Le lendemain soir, je m’endormis presque au moment même où Mr Million nous envoya nous coucher, ne gardant ma lucidité que suffisamment longtemps pour me féliciter de le faire. Je me réveillai quand le serviteur voûté entra dans le dortoir, mais ce fut David et pas moi qu’il secoua pour le tirer du lit. Je feignis de dormir (car il m’était venu à l’idée, et cela me semblait raisonnable à l’époque, que s’il s’avisait que je ne dormais pas, il nous ferait lever tous les deux) et j’épiai mon frère qui s’habillait et essayait de mettre un semblant d’ordre dans la masse embrouillée de ses cheveux blonds. Je dormais profondément quand il rentra, et je n’eus pas l’occasion de l’interroger jusqu’à ce que Mr Million nous laisse seuls, comme il arrivait fréquemment, devant notre petit-déjeuner. Je lui avais raconté tout naturellement ma propre expérience, et tout ce qu’il avait à me dire c’était qu’il avait passé une soirée à peu près semblable à la mienne. Il avait vu les représentations holographiques, apparemment les mêmes que moi : les soldats de bois, le poney. Il avait été forcé de parler sans interruption, comme Mr Million nous l’avait si souvent demandé au cours de débats et d’interrogations orales. La seule chose qui différait de ma propre entrevue avec notre père, pour autant que je puisse l’établir, se révéla quand je lui demandai quel nom il lui avait donné.

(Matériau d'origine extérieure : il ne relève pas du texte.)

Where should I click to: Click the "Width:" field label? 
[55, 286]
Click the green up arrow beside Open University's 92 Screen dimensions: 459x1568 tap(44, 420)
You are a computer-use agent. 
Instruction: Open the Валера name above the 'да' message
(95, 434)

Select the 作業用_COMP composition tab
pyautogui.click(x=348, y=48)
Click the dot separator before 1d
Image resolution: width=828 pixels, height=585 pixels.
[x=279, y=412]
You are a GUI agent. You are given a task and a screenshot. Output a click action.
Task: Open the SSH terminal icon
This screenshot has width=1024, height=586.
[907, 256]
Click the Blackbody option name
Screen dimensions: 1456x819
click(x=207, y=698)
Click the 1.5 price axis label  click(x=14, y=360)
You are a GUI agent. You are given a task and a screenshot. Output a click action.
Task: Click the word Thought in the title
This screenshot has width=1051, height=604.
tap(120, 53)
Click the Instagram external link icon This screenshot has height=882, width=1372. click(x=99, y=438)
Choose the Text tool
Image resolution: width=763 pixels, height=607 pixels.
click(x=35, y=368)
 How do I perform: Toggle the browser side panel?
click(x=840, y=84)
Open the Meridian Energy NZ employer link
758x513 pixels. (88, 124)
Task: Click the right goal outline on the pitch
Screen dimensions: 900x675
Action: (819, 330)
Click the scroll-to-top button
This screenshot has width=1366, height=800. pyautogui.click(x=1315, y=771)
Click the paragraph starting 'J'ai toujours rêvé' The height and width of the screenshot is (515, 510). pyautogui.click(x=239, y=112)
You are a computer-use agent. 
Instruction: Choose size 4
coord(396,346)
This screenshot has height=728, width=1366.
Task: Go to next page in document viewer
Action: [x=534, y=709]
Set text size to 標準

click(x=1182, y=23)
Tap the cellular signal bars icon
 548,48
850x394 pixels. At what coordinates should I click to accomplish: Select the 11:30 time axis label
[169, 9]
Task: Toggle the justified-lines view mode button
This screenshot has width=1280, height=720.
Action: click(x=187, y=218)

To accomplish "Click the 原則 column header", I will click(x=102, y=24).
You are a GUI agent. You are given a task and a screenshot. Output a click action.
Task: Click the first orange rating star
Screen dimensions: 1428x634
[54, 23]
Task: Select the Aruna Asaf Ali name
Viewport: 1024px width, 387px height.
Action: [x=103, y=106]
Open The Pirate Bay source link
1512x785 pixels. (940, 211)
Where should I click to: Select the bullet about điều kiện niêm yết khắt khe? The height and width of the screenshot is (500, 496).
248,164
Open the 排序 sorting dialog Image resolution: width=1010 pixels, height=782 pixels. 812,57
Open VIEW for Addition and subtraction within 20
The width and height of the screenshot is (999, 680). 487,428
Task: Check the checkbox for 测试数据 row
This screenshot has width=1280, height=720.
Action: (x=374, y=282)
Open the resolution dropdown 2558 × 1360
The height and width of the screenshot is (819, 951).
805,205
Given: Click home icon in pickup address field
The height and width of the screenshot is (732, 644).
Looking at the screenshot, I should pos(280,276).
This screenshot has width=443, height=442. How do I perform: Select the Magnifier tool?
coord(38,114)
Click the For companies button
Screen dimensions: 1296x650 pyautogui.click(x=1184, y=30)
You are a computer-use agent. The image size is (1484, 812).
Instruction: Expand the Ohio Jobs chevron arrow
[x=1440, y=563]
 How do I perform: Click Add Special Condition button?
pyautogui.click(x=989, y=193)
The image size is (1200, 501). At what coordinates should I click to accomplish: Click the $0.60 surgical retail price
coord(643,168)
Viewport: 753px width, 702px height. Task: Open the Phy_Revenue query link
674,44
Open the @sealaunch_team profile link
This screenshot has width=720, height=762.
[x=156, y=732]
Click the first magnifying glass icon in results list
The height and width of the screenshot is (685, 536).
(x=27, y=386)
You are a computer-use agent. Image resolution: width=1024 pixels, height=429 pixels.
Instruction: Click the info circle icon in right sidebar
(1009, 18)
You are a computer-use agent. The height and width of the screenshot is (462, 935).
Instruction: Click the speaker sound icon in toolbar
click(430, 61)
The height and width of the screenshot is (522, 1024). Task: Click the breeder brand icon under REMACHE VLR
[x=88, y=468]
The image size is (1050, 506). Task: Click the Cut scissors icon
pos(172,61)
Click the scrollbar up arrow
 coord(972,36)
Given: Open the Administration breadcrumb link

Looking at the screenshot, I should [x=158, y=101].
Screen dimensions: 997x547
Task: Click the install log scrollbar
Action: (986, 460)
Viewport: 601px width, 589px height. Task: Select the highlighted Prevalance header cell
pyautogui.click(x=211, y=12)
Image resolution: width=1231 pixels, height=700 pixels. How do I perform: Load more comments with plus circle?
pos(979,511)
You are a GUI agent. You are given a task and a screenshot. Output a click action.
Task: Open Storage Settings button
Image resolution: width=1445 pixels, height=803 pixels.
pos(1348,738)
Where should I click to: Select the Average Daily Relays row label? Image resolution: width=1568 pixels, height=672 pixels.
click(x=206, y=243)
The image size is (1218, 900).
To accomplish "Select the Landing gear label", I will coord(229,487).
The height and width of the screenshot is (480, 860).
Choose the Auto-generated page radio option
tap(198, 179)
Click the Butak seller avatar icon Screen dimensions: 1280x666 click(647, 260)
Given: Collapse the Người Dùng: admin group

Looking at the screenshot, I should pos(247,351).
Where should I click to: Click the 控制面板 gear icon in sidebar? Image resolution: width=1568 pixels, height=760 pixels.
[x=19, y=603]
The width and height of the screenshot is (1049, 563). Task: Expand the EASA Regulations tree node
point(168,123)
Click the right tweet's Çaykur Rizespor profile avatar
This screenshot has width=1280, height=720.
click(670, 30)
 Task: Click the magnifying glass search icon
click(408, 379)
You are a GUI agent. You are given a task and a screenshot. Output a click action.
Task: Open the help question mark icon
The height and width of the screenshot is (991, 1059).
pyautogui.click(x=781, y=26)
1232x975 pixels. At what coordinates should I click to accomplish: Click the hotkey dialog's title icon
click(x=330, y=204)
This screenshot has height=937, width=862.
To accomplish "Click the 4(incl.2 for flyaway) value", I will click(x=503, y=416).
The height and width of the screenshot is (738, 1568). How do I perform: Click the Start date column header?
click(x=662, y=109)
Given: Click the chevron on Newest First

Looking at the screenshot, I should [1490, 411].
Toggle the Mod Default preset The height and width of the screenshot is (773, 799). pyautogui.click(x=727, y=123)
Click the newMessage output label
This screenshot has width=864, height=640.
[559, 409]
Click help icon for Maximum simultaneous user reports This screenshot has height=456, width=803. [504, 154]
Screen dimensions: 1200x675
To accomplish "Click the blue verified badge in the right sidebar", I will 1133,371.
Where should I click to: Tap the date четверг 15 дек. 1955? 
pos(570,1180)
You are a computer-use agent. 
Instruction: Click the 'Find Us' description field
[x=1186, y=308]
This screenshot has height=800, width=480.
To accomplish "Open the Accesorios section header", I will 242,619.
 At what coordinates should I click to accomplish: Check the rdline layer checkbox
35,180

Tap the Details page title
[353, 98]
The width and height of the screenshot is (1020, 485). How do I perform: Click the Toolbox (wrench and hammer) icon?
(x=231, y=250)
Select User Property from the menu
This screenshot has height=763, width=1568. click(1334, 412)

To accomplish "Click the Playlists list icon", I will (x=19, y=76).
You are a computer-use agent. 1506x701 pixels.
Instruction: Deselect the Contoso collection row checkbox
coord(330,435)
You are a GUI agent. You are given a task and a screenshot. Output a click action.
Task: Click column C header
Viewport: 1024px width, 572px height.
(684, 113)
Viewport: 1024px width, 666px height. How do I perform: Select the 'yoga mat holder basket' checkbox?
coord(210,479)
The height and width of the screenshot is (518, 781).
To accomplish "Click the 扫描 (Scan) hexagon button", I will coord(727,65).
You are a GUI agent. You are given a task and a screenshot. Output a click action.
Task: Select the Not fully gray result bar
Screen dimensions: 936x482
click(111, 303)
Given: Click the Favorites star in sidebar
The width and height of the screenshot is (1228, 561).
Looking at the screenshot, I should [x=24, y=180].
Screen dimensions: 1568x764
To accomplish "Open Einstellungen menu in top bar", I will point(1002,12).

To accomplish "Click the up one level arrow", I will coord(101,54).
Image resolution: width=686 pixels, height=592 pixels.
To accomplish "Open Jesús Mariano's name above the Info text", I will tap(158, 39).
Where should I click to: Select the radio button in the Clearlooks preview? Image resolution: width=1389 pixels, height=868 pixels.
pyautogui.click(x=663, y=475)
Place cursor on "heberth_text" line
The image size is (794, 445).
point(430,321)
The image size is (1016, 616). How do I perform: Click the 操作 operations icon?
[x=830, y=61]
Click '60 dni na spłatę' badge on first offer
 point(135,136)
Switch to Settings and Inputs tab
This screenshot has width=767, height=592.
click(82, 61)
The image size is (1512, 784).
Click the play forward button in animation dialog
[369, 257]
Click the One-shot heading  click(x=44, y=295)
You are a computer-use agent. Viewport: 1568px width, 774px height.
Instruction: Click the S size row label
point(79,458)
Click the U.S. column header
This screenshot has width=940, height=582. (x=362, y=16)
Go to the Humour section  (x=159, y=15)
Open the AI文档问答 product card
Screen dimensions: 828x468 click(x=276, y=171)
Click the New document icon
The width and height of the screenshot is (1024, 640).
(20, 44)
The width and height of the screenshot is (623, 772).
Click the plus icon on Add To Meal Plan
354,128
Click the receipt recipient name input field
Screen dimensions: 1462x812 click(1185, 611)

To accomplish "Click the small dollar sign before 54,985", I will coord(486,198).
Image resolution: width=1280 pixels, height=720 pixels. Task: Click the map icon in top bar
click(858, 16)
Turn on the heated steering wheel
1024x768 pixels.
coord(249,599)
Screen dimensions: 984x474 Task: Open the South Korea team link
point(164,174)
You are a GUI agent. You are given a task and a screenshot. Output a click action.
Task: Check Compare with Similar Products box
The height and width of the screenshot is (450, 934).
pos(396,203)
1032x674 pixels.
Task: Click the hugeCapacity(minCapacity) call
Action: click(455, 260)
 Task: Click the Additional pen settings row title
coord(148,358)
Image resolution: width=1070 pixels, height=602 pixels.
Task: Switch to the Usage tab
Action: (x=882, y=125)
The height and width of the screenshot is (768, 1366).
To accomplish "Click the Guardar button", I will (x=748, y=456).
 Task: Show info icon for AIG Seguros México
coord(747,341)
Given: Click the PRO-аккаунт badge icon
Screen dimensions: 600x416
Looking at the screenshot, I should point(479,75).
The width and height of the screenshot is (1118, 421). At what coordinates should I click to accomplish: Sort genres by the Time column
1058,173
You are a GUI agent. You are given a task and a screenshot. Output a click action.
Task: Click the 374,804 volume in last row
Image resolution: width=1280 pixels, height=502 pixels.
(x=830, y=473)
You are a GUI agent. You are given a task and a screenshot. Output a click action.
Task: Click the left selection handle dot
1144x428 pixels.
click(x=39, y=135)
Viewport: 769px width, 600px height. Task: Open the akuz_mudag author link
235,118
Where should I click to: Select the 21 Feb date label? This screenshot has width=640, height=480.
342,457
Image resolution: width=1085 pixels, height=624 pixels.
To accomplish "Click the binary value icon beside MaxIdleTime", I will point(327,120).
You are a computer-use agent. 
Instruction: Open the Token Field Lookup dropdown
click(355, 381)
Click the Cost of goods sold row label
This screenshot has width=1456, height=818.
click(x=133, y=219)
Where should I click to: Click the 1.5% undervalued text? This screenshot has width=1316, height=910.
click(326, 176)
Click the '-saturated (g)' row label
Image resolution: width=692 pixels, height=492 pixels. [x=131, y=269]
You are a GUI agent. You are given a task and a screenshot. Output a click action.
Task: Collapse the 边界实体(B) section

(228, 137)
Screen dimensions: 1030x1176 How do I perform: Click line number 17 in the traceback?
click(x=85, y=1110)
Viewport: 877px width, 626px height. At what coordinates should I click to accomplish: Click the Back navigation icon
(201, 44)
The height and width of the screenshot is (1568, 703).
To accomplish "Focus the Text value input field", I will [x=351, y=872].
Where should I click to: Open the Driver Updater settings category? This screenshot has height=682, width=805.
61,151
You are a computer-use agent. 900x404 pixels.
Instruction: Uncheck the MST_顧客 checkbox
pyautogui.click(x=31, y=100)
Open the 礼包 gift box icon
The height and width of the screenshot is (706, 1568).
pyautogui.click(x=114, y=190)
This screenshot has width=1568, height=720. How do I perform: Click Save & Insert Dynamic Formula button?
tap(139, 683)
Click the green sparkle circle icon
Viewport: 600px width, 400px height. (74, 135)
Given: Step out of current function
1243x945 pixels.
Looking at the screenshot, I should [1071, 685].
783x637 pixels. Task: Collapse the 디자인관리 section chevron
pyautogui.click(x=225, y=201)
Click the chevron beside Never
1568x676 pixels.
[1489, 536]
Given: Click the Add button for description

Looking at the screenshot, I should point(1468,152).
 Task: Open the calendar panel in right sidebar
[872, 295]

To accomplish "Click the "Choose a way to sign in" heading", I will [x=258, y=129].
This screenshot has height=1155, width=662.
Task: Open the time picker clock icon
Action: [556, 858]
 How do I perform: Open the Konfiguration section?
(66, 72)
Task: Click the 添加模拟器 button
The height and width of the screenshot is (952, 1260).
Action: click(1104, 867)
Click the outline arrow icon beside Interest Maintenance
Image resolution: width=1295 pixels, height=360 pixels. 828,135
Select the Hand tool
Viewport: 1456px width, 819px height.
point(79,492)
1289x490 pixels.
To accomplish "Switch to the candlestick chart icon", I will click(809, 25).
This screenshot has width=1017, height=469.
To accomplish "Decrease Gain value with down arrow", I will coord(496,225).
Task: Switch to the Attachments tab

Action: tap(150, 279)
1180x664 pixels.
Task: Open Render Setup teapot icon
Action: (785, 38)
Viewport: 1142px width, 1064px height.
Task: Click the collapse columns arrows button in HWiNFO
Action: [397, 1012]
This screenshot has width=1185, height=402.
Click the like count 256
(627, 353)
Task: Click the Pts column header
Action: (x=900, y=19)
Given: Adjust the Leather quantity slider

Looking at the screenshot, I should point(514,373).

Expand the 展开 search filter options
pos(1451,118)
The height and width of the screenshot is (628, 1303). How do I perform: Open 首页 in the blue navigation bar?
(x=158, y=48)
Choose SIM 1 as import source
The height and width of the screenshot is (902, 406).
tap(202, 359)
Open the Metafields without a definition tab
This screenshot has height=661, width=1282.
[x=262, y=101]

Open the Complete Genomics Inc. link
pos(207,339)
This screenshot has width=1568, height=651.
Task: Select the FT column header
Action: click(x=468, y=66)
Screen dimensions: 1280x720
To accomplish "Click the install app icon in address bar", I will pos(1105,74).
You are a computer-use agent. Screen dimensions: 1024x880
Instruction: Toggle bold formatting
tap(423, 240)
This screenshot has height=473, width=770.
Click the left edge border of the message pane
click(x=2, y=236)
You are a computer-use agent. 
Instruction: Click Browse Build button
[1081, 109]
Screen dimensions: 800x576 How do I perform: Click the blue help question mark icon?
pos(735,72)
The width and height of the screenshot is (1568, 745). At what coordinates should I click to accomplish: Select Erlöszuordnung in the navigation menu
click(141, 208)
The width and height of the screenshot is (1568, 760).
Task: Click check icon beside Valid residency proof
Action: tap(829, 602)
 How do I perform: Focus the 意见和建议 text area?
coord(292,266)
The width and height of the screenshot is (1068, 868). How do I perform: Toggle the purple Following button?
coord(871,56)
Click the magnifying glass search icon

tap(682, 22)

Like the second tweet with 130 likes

Il me regarda sans comprendre, un morceau de toast à demi levé vers sa bouche.

Je redemandai : « Comment t’a-t-il appelé quand il te parlait ? »

« Il m’a appelé David. Comment veux-tu qu’il m’appelle ? »

Avec l’apparition de ces entretiens, le cours de mon existence se modifia. Les ajustements que j’estimais temporaires devinrent imperceptiblement permanents, établissant de nouvelles structures dont ni David ni moi n’étions conscients au début. Nos jeux et nos disputes après le coucher cessèrent, et David ne fit presque plus de flûtes de Pan avec les tiges du jasmin de Virginie. Mr Million nous laissait dormir un peu plus tard et nous nous sentions, de façon subtile, entrer progressivement dans le domaine des adultes. C’est à peu près vers cette époque-là aussi qu’il commença à nous emmener dans un parc où il y avait un stand de tir à l’arc et des installations pour divers autres sports. Ce petit parc, qui n’était pas très loin de chez nous, était bordé d’un côté par un canal. Et là, tandis que David décochait des flèches à des oies empaillées ou jouait au tennis, je m’asseyais souvent tranquillement pour regarder l’eau presque propre ou pour attendre le passage de l’un des bateaux blancs — de grands bateaux à l’étrave aussi tranchante que le bec aiguisé d’un martin-pêcheur et à quatre ou cinq, ou même sept mâts — qui étaient quelquefois halés depuis le port par dix ou douze paires de bœufs.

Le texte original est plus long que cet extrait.